IN A STORMY week, there's nothing like taking some positives from it.

While many experienced the ferocity of Storm Arwen, which devastated many areas of woodland, tore off shed roofs and caused a general disruption, it was heartening to see so many people make the effort to attend two big winter shows last weekend and into the beginning of this week.

LiveScot came the day after the big storm, but still managed a fairly full ringside to see some cracking animals on display. For many, the highlight was an absolute brammer of a Charolais cross bullock from Teen and Craig Malone – the most telling comment being that it would have been a star in the glass box that used to be the capital palace for the Royal Smithfield Show champion at Earls Court.

That steer, Silver Lining, was a credit to its breeder – Duncan Semple, from Kintyre – and its exhibitors, the young Malone couple. It must have been a great tonic for both of those teams: Duncan having been the victim of an actual 'mugging' when his quad bike was stolen by aggressive thugs; and the Malones who had Teen down with Covid-19 for a few days.
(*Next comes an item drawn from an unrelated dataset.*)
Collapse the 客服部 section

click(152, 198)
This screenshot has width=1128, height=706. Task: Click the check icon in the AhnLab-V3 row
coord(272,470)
The power of showing indeed!

It was also testament to the hard work and perseverance of the Malones who only have a short-term tenancy to their name. Surely, if talent and hard work has anything to do with it, a more secure fate should be the future for these two?

Hats off, too, to the Scottish National Fatstock Club for some fresh thinking for their show at Lanark – the addition of calf classes and young farmer participation events on the evening prior to the main show were a big hit. That looks like something that can be built on and probably only a severe lack of accommodation in the area would stand against it being a proper two-day show.

That main lobby at Lanark – as it is also at Thainstone – is a great meeting point for farmers and one of the stand out parts of entering LiveScot was to see the biggest show of sticks and crooks you'll see this side of the Pennines.

Hats off to these artists who can turn the horns from some ugly sheep into the most beautiful of artifacts.

Pig pain

On a more sombre note, it's time for the UK Government to shoulder the blame and the pain for the current sorry state of our killing trade and especially the capacity to kill pigs. This was a story flagged up many months ago and yet Defra's ministers are still trying to say a big boy did it and ran away ... in which they are right, he has a shock of blonde hair and lives at Number 10.

The fact that pig farmers are paying to have their sows chemically aborted is nothing short of a Government-sponsored scandal. We can only hope that the blame is firmly attributed to where it belongs on this one. Though it is not yet happening north of the Border, every farmer must feel the pain for those anguished pig herd owners.